- _Problem description_: Which lines of the entries contain the string "input"? Please find them and copy them.

- _Supplied data_:
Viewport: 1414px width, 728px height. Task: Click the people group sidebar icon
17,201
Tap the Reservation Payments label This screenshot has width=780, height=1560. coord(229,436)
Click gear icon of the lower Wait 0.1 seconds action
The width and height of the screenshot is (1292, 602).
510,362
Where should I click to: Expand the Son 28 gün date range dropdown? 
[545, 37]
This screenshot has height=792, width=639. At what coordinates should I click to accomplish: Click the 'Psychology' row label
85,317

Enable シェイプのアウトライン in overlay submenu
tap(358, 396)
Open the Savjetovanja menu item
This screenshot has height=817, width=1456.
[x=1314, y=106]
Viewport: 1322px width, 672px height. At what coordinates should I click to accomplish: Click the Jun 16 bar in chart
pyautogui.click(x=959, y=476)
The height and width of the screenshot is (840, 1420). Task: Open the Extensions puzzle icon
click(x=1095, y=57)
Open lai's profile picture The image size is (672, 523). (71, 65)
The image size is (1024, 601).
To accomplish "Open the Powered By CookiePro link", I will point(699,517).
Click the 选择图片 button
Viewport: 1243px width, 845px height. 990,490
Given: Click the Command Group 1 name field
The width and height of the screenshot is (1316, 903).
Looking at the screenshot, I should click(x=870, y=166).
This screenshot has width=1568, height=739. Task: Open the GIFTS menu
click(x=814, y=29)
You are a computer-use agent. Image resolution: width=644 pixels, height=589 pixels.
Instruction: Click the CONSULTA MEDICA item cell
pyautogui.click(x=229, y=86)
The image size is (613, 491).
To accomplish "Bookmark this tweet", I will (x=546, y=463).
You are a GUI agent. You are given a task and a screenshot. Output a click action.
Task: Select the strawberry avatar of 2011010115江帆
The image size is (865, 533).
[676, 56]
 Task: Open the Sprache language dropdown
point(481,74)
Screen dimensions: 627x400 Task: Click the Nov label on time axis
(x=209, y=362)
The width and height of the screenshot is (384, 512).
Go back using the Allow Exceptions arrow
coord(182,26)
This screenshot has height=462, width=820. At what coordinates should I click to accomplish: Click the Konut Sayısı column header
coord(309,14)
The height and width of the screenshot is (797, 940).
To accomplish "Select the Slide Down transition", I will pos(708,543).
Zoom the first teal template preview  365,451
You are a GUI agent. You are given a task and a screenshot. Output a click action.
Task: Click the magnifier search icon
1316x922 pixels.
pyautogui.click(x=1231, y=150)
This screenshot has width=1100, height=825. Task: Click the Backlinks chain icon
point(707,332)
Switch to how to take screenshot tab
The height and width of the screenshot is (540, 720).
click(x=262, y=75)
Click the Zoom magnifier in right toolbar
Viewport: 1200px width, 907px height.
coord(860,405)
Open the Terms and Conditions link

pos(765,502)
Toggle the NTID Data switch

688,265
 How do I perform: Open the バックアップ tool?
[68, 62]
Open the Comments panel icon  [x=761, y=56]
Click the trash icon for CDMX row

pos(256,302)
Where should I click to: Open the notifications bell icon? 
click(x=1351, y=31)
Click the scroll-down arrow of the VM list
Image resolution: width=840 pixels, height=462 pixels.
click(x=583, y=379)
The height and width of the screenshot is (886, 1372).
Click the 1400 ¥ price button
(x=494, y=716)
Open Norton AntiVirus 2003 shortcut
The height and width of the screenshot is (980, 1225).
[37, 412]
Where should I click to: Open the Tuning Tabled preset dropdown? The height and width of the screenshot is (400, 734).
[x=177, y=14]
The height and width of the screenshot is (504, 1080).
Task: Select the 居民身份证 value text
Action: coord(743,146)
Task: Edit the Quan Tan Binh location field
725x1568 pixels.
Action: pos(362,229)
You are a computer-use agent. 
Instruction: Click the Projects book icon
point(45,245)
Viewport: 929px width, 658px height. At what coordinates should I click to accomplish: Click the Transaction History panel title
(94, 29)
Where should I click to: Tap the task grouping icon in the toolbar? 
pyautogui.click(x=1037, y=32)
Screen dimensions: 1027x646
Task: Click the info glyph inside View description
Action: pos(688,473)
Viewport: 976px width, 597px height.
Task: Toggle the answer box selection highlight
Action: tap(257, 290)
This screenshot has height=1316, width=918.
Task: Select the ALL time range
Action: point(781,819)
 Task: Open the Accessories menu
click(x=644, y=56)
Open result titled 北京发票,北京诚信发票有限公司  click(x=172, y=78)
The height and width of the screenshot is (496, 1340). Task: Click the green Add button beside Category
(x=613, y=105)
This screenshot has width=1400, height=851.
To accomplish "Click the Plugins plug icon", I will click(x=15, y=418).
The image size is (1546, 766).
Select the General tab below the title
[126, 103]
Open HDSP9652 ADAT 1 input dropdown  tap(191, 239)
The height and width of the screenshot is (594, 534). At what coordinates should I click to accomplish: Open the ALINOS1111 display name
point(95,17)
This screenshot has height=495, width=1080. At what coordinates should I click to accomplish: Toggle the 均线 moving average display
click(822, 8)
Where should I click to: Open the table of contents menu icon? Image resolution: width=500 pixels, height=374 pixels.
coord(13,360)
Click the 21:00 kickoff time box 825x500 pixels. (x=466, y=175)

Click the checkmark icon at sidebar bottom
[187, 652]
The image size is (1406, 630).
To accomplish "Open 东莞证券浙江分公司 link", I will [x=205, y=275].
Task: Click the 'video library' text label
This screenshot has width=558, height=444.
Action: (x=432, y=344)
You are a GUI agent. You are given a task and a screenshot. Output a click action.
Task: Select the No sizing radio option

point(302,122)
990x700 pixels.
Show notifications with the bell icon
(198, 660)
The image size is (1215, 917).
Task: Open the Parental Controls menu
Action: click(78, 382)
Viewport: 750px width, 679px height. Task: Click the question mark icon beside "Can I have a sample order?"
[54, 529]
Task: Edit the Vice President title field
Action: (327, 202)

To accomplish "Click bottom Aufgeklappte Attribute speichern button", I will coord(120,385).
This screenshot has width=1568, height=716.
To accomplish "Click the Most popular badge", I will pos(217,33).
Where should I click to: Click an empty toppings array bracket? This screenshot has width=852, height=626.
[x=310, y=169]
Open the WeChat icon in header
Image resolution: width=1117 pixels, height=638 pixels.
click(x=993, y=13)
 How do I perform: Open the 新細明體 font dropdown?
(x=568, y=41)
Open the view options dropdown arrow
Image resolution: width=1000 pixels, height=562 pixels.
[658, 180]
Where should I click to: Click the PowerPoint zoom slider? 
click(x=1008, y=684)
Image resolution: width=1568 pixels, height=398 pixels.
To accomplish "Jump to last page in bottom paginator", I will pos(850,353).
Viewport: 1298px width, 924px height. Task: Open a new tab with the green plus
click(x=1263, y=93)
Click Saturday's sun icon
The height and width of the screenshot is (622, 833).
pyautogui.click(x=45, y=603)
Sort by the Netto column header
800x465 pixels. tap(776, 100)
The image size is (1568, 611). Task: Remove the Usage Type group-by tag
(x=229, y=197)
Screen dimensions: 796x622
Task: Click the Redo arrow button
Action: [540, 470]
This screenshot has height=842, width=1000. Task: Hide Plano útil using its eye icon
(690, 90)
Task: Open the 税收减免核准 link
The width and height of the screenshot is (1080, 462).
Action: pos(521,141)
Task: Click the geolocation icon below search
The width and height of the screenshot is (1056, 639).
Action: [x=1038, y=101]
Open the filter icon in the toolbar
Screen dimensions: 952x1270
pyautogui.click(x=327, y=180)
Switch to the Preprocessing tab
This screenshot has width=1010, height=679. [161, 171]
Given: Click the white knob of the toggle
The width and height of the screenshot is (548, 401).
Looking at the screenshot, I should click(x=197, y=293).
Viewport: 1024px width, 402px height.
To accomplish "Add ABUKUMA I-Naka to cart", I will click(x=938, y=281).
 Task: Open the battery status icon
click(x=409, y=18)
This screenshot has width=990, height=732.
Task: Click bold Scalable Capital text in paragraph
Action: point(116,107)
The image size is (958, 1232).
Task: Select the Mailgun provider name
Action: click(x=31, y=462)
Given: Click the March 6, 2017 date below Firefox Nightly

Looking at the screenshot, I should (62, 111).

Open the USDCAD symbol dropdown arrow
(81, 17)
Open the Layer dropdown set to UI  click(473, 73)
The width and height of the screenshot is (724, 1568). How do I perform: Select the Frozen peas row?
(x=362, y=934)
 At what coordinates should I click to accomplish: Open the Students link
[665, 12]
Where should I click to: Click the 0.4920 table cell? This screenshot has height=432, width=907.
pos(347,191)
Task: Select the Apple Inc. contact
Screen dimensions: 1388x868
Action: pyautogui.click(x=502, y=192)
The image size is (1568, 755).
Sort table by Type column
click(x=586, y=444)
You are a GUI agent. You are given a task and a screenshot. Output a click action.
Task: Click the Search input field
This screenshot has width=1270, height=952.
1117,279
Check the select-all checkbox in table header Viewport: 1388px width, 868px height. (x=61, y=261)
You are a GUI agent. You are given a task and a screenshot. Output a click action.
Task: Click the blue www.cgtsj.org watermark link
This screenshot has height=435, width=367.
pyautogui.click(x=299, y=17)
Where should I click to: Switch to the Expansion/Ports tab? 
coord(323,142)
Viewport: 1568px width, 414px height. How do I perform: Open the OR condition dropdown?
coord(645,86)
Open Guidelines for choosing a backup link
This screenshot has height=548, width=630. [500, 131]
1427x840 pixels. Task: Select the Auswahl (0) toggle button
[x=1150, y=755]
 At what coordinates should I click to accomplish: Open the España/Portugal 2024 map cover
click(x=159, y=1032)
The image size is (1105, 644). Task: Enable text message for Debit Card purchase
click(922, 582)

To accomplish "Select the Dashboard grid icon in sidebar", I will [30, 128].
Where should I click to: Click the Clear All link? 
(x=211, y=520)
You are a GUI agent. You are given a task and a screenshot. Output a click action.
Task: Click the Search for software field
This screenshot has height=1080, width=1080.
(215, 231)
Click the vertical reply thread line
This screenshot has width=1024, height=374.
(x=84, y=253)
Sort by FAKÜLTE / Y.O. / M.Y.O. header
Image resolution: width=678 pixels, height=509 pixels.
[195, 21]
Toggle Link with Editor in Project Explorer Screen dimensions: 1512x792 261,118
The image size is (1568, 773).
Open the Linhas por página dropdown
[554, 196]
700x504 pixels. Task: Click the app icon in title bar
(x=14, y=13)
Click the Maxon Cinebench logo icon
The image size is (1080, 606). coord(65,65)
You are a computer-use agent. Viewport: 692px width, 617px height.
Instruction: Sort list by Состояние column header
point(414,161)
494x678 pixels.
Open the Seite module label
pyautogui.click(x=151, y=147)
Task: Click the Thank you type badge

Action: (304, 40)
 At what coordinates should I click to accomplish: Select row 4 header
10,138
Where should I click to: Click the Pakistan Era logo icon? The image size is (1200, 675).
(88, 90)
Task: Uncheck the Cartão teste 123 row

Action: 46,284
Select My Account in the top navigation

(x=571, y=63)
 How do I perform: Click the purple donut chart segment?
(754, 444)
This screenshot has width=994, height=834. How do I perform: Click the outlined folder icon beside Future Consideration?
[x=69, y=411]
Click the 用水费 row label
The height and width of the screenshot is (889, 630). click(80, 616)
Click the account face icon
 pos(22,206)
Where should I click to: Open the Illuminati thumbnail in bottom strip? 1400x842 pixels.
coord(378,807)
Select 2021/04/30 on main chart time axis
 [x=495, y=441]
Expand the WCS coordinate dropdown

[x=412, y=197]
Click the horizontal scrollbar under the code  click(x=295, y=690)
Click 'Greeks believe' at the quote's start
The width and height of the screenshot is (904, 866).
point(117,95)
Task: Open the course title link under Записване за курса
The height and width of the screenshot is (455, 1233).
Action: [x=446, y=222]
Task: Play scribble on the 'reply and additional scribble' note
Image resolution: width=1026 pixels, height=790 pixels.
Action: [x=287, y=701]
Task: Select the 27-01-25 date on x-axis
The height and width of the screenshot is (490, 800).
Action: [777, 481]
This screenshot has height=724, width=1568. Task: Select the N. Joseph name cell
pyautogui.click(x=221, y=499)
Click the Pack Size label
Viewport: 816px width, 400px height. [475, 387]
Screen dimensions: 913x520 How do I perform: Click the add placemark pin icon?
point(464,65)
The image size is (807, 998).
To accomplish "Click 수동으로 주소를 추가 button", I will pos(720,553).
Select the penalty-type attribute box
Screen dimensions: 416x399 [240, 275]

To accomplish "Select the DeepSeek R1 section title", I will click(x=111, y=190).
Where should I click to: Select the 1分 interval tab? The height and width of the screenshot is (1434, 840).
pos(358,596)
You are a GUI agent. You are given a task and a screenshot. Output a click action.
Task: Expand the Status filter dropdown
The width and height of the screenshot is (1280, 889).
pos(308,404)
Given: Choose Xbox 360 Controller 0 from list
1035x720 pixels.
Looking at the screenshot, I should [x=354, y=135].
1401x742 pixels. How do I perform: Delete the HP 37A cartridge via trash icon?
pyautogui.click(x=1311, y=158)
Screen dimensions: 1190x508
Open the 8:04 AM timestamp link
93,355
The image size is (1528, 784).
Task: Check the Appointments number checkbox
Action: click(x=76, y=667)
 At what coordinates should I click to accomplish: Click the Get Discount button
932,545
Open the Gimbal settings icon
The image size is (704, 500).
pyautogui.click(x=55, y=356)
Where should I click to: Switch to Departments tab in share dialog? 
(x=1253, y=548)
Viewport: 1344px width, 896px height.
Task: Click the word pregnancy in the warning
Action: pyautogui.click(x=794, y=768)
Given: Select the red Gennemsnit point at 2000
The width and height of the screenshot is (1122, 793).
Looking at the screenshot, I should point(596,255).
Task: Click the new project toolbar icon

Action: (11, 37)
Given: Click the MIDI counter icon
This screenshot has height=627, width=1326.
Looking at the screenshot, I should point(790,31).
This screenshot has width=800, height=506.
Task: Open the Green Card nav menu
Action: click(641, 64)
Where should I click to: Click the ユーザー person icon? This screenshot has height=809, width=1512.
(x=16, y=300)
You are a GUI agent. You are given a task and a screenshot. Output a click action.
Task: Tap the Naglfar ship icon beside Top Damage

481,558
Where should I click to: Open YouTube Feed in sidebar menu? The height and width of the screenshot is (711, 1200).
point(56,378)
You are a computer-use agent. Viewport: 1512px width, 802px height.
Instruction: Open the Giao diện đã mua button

- _Finished exercise_:
Open HDSP9652 ADAT 1 input dropdown  tap(191, 239)
Task: Click the Search input field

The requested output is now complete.